Acting is part of life. Whether we acknowledge it or not, we spent a significant portion of our day in one performance or another. Life demands all of us to be a bit of an actor, and most people are remarkably adept at this.

We perform in front of our spouses and friends. We act out specific roles and personas at work. We are definitely performers when giving speeches or presentations, regardless of their scale or importance. Sometimes the act is casual or subtle. Sometimes it is a full on display worthy of an Oscar award.

In my work, I’ll use the term “acting” a couple of ways. One of these is the way most people would define it: participating in a scripted or improvised play, film, or similar performance. Sometimes I’ll call people who do this kind of acting dramatists, just to avoid ambiguity (a rather old-fashioned term, I know. But it’s useful, and I am a Jane Austin fan).

The other way I define acting is: the conscious control of our externally projected emotions in order to convey a specific message for a specific purpose.*

This I’ll also call social acting.
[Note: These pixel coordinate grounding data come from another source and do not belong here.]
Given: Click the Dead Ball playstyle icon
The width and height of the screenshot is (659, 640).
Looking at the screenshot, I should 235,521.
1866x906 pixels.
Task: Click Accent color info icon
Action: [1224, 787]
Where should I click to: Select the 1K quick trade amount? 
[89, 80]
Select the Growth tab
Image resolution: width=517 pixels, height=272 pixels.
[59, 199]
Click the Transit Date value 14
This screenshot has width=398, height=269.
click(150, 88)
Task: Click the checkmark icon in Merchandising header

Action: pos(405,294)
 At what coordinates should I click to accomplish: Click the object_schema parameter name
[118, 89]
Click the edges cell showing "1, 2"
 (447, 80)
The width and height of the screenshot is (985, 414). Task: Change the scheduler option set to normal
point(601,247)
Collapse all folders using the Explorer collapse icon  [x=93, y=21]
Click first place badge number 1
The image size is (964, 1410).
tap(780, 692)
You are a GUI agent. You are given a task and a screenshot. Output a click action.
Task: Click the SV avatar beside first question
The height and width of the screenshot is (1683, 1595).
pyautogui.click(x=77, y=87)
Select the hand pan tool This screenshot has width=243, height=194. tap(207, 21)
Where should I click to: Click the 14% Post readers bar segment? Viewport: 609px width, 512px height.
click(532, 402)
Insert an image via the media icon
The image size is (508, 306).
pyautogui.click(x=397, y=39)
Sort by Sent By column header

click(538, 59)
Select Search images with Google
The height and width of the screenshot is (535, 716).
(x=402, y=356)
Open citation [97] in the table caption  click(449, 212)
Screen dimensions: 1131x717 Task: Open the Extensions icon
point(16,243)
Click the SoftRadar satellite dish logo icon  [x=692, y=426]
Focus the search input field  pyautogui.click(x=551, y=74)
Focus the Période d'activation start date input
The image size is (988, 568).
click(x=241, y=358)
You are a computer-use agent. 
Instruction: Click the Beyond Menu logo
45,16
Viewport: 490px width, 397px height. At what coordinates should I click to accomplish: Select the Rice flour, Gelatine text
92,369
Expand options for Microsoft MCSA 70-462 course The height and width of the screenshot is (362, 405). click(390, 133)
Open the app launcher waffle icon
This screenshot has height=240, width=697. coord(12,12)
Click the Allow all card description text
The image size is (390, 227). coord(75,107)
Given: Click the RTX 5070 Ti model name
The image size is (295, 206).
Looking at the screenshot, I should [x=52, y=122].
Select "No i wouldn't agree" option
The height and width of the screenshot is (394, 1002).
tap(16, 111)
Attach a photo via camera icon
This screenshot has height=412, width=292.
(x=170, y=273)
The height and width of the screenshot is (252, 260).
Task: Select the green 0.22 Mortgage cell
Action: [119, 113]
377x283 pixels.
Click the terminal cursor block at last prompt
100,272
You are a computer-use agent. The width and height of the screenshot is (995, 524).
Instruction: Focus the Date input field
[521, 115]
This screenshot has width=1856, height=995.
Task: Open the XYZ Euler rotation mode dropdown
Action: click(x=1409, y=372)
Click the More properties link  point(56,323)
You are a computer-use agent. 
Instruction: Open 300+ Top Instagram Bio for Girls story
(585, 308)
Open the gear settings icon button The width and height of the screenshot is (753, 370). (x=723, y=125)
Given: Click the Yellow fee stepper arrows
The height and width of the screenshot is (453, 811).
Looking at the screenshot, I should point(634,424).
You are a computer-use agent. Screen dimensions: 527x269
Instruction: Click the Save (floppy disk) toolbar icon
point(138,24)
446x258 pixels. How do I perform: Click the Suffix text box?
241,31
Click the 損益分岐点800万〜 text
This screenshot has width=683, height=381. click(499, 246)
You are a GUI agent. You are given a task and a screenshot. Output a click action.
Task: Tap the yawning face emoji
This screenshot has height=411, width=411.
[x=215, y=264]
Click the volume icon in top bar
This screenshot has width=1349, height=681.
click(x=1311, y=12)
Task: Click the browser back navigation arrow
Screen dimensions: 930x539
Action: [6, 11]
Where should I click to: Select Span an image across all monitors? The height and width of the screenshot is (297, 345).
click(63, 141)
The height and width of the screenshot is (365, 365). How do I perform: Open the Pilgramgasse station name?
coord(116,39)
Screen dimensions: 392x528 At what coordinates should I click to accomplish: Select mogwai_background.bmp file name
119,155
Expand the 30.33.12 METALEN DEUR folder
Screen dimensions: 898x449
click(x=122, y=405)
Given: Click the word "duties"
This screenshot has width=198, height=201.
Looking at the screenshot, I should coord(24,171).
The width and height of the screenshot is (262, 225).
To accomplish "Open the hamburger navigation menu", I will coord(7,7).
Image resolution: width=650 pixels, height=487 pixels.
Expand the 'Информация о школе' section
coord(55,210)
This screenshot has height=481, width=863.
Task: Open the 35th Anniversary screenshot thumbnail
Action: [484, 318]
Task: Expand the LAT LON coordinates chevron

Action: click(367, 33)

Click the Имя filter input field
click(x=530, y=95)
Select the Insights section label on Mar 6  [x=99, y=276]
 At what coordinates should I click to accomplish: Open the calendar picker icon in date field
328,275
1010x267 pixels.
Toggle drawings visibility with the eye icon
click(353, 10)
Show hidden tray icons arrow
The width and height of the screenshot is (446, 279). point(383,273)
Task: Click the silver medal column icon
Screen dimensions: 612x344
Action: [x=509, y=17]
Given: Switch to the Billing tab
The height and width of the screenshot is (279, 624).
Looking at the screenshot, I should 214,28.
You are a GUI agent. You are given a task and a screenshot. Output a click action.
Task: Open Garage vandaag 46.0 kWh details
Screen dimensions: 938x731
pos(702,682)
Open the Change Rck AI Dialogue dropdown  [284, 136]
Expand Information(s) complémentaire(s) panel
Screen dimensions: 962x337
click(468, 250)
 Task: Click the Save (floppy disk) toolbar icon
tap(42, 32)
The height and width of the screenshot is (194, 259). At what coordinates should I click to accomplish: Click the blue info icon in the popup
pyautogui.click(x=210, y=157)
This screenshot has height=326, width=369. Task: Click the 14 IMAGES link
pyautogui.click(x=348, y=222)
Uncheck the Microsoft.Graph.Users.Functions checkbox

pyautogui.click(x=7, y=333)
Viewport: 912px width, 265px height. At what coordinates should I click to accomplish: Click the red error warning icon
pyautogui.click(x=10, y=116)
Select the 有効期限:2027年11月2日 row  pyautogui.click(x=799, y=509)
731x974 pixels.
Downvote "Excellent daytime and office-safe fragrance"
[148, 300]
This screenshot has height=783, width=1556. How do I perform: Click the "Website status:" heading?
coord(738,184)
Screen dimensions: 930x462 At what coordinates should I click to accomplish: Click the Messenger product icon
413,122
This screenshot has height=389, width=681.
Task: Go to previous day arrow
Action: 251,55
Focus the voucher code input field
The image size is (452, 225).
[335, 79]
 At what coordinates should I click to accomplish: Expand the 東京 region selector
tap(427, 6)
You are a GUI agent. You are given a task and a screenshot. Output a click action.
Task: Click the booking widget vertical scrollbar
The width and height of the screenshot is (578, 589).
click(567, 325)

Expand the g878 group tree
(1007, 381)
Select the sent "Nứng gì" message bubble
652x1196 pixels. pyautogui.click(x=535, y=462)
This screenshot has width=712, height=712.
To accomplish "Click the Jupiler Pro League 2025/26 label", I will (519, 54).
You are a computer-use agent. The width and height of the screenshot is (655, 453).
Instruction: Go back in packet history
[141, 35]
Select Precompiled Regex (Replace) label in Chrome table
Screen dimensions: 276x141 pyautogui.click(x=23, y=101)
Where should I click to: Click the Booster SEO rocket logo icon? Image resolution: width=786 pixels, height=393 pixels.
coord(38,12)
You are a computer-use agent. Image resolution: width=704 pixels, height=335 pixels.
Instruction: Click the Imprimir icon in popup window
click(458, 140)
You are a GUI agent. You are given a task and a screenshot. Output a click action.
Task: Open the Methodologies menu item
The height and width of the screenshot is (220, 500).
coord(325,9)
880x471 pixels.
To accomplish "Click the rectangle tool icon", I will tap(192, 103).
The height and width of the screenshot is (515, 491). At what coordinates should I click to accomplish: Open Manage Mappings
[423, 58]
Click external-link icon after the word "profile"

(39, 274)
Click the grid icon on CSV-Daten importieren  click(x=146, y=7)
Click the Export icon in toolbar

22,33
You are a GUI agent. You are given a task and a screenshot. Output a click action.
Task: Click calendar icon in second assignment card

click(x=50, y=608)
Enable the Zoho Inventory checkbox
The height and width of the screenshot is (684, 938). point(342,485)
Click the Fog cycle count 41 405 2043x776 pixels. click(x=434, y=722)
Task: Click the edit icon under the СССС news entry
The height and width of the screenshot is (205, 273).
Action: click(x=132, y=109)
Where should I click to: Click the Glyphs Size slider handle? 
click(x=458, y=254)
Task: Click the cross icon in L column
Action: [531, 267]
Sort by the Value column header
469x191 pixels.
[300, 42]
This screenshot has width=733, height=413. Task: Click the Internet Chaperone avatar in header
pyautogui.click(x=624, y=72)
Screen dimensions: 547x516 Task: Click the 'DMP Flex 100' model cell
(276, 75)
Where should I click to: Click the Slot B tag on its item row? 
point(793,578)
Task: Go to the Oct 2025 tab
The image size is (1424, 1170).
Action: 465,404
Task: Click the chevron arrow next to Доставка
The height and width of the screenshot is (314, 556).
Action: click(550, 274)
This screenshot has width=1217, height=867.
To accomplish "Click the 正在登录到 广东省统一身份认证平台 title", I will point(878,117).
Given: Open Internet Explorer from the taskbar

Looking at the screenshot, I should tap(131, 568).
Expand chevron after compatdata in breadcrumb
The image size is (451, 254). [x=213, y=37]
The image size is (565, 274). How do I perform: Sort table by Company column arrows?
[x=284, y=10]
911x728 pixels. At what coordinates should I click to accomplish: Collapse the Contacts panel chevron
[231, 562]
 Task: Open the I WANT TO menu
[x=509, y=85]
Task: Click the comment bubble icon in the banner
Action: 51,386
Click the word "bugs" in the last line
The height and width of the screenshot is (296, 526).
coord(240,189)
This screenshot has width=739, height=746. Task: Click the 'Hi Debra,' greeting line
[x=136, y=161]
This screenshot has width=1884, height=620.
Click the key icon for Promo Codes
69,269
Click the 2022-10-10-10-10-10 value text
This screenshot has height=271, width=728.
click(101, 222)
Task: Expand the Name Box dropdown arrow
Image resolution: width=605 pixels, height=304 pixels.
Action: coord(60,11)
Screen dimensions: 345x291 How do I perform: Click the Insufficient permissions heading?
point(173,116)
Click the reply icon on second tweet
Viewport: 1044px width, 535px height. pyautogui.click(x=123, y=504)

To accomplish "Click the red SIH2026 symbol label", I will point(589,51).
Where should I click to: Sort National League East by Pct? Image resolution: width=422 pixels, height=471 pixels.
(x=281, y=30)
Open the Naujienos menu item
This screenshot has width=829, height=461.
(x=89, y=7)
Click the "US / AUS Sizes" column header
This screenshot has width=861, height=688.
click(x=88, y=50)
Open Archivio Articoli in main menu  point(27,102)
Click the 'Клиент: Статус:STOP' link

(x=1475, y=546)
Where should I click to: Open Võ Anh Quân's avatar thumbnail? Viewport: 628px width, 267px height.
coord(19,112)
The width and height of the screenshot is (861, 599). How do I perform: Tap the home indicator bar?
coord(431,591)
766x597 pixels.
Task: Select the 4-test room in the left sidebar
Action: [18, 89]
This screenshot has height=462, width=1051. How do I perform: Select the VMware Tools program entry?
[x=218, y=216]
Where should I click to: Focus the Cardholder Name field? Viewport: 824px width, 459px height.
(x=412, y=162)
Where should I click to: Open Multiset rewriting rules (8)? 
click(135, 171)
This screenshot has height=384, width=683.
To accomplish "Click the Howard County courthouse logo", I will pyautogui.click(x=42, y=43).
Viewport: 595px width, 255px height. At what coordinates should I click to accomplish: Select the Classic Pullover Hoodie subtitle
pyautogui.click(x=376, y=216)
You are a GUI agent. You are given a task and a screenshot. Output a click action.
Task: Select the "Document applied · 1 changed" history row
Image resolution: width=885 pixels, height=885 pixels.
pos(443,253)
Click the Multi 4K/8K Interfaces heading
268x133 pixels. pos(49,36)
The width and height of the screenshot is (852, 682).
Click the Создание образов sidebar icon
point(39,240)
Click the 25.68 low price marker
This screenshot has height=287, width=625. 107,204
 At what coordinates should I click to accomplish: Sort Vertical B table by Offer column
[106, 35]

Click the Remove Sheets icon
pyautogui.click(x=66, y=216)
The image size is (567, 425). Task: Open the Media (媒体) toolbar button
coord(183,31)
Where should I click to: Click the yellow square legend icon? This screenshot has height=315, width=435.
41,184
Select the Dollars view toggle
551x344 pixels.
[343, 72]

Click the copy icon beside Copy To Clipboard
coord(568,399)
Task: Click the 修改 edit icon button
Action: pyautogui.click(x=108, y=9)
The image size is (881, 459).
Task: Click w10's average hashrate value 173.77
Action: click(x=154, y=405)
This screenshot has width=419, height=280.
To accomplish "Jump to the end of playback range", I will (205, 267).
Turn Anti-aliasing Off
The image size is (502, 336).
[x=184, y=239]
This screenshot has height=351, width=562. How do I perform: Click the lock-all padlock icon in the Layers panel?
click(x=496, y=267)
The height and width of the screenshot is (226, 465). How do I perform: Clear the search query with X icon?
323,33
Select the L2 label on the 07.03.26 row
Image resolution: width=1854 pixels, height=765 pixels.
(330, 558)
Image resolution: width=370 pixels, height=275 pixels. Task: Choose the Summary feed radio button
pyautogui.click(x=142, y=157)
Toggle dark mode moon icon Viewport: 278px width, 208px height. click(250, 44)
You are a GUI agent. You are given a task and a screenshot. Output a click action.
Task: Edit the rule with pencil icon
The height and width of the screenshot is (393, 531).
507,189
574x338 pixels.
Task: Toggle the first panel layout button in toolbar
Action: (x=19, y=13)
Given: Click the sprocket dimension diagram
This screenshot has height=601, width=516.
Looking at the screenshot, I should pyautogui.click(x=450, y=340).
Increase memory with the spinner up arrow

Sometimes we do this when we want to show an emotion externally that is different or conflicting with what we’re actually feeling. We might also do this to amplify our emotions for greater effect, or even if we’re trying to convince ourselves of something that we don’t yet quite believe. What we do on the outside, after all, has an effect on what’s going on inside our own heads.

When clients or workshop participants tell me that they’re “not an actor,” I usually dismiss the comment. It simply isn’t true. What the person actually means is that they’re not a dramatist. The majority of people are very adept social actors. We have to be – it’s part of getting along in human society. Social acting lets us communicate clearly, get along, keep the peace, motivate others, do what needs to be done in a different situations. People who truly, truly “can’t act” also usually can’t have normal relationships, whether social, romantic, or work-related.

So when are we social actors? Here are a few scenarios:

  • A spouse approves of a new living room suite he doesn’t actually like.  His partner has fallen in love with it, and that person’s happiness matters more to him than the fact that he hates harvest orange upholstry.
  • An employee nods enthusiastically and gives her support to what she thinks is a terrible management decision, because she needs her boss to think that she’s “on board with management decisions.”
  • A person refrains from rolling her eyes while being lectured by her friend about a new crackpot nutrition fad because it’s easier to keep the peace than get into another argument about food.
  • A parent calmly comforts his child, saying that everything will be alright, even though he himself is afraid that it won’t be.
  • A speaker gives his audience a dazzling, confident smile despite his jangling nerves and mounting nausea.
  • A person tries imitating the physical mannerisms of her role model in order to project some of her idol’s charisma.

These performances aren’t necessairly done to be duplicitous.  Social acting is as likely to be an honest act as a dishonest one.  Sometimes we are social actors for the benefit of others, sometimes for our own benefit.  Have you ever seen someone try to get over a phobia?  When someone refrains from screaming or gagging while petting their friend’s boa constrictor because they want to get over their fear of snakes, they’re engaging in an honest bit of acting for their own benefit. 

This week, try taking note of the instances where you think you are doing a bit of social acting.  You might be surprised at how prolific and accomplished an actor you are!

*In case you were wondering, yes I really do get this nerdy when I’m babbling about work. This is what happens when I get excited!